Figure 3. Alteration of gene expression profile in cSCC cells afterAIM2 knockdown.

(A) cSCC cells (UT-SCC7) were transfected with AIM2 siRNA_5, AIM2 siRNA_6, or control siRNA (CsiRNA) (75 nM) and transfection efficiency was examined by Western blotting 72 hours after transfection. β–Actin was used as a marker for equal loading. (B-E) Three cSCC cell lines (UT-SCC7, UT-SCC12A, and UT-SCC105) were transfected with AIM2 siRNA_6 or control siRNA. 72 hours after transfection, whole transcriptome analysis was performed with RNA-seq. Summary of (B) Ingenuity pathway analysis (IPA) biofunctions and (C) gene ontology (GO) terms and Kyoto Encyclopedia of Genes and Genomes (KEGG) pathways related to AIM2 knockdown (P < 0.05, FC log2 > 0.75). (D) Molecular interactions involved in the network Cell cycle, cellular assembly and organization, DNA replication, recombination, and repair as one of the top networks regulated after AIM2 knockdown in cSCC cells (score=24; Supplementary Table 1) are depicted with IPA (P<0.05 and fold change (FC) (log2) >0.75). Red color indicates up-regulation, and green color indicates down-regulation.

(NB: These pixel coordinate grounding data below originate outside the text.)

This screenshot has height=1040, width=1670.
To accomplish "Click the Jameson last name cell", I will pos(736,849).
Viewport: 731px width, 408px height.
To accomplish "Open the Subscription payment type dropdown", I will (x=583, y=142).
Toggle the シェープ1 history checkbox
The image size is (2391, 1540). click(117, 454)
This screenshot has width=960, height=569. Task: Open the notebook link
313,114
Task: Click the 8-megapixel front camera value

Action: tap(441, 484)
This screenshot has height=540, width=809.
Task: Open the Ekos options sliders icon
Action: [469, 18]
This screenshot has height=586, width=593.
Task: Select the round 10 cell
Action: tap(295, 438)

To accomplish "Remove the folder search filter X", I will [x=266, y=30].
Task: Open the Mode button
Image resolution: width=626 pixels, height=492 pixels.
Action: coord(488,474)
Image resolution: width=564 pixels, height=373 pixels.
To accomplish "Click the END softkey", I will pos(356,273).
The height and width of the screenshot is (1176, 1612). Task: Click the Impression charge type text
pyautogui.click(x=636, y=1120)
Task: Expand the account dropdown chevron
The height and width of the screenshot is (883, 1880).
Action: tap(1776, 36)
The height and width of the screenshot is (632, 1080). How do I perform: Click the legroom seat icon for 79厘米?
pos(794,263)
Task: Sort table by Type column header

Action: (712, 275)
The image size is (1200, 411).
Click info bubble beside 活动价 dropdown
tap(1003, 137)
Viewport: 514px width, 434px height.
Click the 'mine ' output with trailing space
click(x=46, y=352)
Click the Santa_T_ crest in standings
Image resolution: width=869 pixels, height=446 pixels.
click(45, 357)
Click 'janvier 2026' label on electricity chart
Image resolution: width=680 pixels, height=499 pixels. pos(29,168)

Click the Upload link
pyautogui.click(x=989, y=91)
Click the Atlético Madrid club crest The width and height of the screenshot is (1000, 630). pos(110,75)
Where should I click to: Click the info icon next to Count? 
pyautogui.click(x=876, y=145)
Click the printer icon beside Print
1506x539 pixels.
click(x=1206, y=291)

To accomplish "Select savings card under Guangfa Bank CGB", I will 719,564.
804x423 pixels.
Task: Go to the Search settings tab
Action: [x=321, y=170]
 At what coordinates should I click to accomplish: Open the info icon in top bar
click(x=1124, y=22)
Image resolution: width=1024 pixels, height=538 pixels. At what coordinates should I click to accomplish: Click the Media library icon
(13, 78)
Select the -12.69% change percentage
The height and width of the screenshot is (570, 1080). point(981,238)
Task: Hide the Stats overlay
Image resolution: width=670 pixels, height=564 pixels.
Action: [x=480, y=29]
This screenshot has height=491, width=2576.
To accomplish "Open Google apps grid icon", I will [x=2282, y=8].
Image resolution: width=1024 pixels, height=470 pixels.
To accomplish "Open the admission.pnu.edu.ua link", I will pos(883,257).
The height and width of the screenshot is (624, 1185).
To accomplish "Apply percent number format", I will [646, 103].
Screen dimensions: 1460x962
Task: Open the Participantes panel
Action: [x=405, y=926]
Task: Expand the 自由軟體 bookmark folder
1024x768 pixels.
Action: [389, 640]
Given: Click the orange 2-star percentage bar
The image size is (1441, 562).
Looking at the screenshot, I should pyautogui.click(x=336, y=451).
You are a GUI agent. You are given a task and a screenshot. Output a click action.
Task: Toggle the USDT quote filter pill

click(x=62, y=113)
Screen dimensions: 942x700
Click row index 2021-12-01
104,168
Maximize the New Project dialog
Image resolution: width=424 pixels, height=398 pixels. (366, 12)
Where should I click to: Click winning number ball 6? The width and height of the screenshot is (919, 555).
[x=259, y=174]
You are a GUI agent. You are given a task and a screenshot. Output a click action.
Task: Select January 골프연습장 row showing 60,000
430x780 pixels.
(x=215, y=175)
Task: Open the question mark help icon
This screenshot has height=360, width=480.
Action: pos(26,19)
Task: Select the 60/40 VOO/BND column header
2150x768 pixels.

The intensity of the color shows the magnitude of FC. The arrows and the lines show the interactions (solid line indicated direct and dashed line indirect interaction). (E) Normalized CDK1 mRNA expression was determined from cSCC cells with RNA-seq after AIM2 siRNA_6 knockdown (left panel). UT-SCC7 cells were transfected with AIM2 siRNA_5, AIM2 siRNA_6, or control siRNA (75 nM) and expression of Cdk1/Cdk2 was determined by Western blotting 72 hours after transfection with siRNAs. Level of Cdk1/Cdk2 was quantitated by densitometry and corrected for the level of β–Actin used as a marker for equal loading (right panel).